Unfortunately, there’s a pretty low bar to becoming a parent. Expectations on parental accountability seem to be based on that.

Last spring, just 30 percent of parents at South Cobb High School attended the Road to Graduation session, where ninth- and 11th-graders and their parents meet with counselors to plot out a map for achievement. Attendance figures for Pebblebrook High were incomplete but similar.

Cobb school board member David Morgan brought up these facts last week to show the sad state of parental engagement in these schools. That both are low-achieving is no surprise.

So Morgan had a plan: If parents of Pebblebrook students don’t show interest and engagement in their children’s academic work, then the kids can’t participate in sports or other extracurricular activities.

Morgan’s proposal was to make the once-a-year Road to Graduation seminars mandatory, as well as parent-teacher conferences. If a parent doesn’t attend, then no band, no basketball, no debate for Junior.

The reaction, you might figure, was fierce. Several teacher advocates and parents approached the school board last week to decry “punishing the kids for the sins of their parents.”

It was the classic, “I like your passion, but …”

Social media was worse, calling the idea — and Morgan — outrageous, stupid, contemptible. It was as if Morgan was demanding that parents come in each weekend to paint the auditorium or their kids would get spanked.

The school board, not surprisingly, turned down the measure 5-2.

I talked with Morgan after Thursday’s meeting. He seemed dejected and a little surprised by the lopsided vote.

“When I was making certain points, it was like crickets in the room,” he said. “Too often in education, it’s complacency. We give lip service to parental involvement.”

Morgan was not asking much from the parents. They didn’t even have to darken the school’s doorway. They could knock out their requirements by phone or on the Internet. Talk about a low bar.

“How hard is it? Parents, can you do 90 minutes in a 180-day school year?” he said. “Do you know what I think this is? Low expectations! I think that people think poor people can do no better. It reminds me of welfare reform under Clinton. People were like, ‘How dare you?’”

Morgan’s idea sounds a bit harsh, a bit out there, possibly even desperate. But these are desperate times. Who wants to lose another generation of underachieving students?

Our society has tried it all: Head Start, pre-K, No Child Left Behind, uniforms, corporal punishment, even Mozart in the womb. Why not try making kids shame their deadbeat parents?

My guess is teens with a chance of missing the team will be pretty motivated to getting their parents to act.

“Kids are going to be on their parents,” Morgan said. “’Hey, mom, hey, dad, did you go out to that meeting? Did you make the phone call?’ Remember, these are high school kids. They aren’t first-graders.”
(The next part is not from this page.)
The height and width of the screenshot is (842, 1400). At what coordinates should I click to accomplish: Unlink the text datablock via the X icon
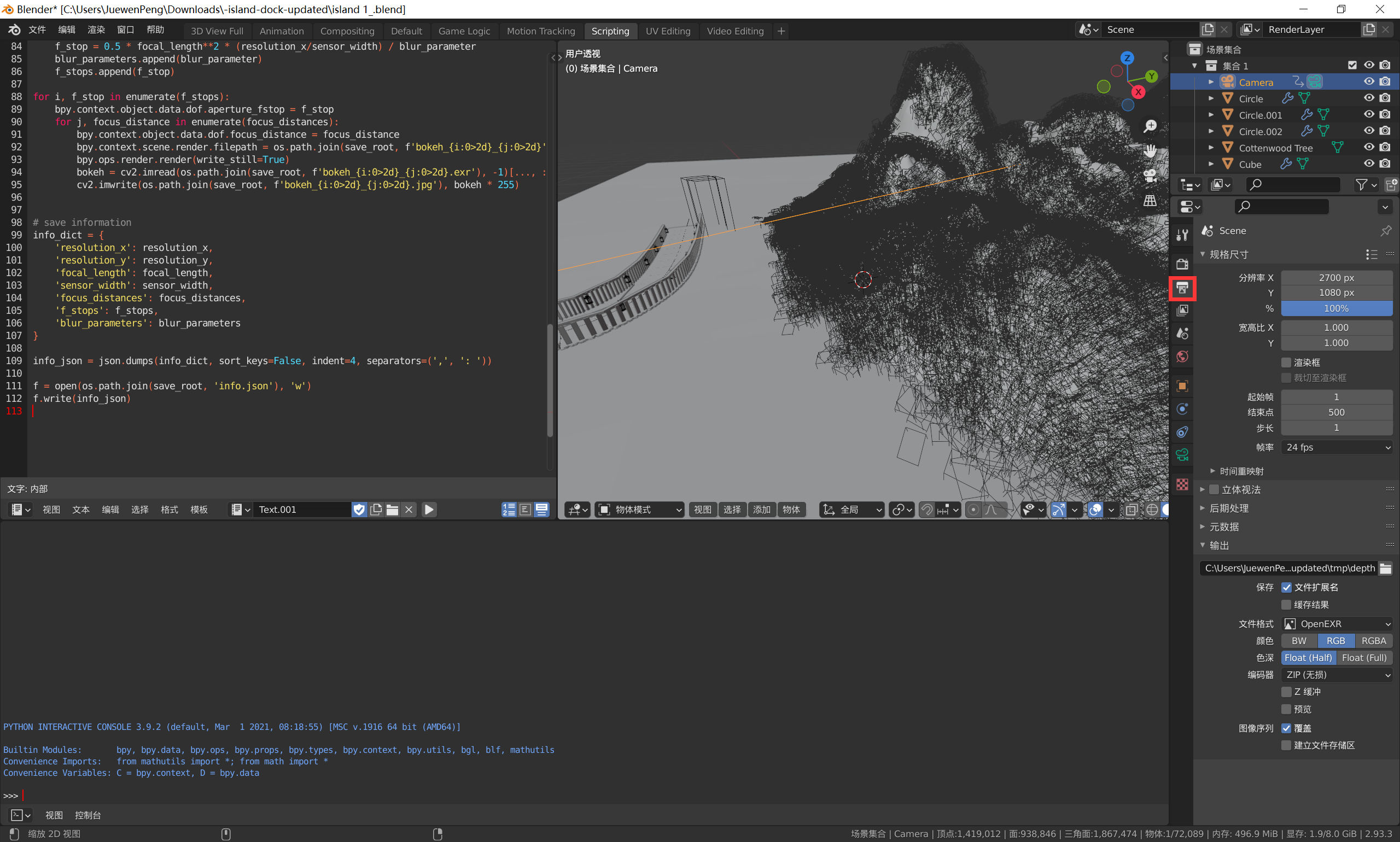point(409,510)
You might expect that Morgan is Republican with his “draconian” calls for accountability. The divorced father and two-term board member (he’s running for a third) is a Democrat and a former teacher. The Cobb board’s only black member and only Democrat now lobbies for the American Federation for Children, a conservative school choice outfit that pushes for charter schools, vouchers and school tax credits.

I get it — parents who consistently ignore teacher meetings are generally not likely to offer much help with Johnny’s algebra. But having talks with educators, making the effort, knowing what’s going on in their kids’ school — even a little — might light a spark that could spur further action.
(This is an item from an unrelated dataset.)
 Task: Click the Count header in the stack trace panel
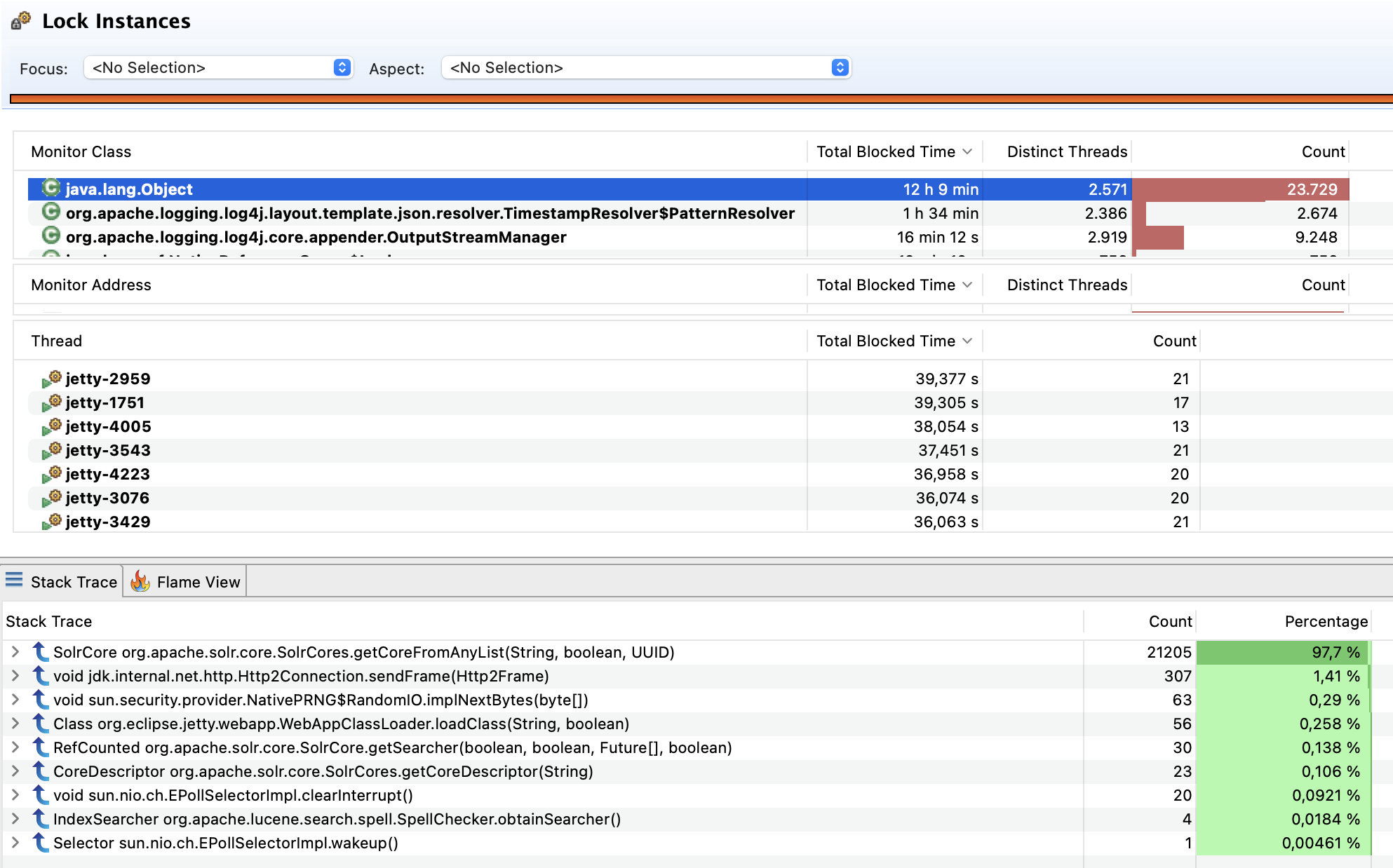(x=1170, y=621)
I can almost read the emails now: “These people are poor and working three jobs.” “They don’t know how to engage teachers.” “You’re just as stupid as Morgan!”

But, like Morgan said, it was few minutes every now and again. And they could have done it by phone!

“Why do we demand parent accountability in other areas?” he said. “Why is it to be eligible to have a child in sports they have to take a physical? Because there’s accountability. If you don’t take the physical, then you can’t play. It doesn’t matter if you’re poor or don’t have time or work two jobs. We put a higher level of accountability on sports for parental engagement than we do academic engagement.”

Free and reduced lunch? “The parent has to fill out the paperwork or (the student) doesn’t eat. Or why do we demand immunization shots?What if the parents are too poor or too lazy to go to the doctors? Their accountability is their kids can’t go to school.”

He knows there’s a societal good to immunize students. It’s important to feed hungry kids. And you want to make sure a future running back doesn’t have a heart murmur.

It’s all for the greater good. As is having parents who have a clue.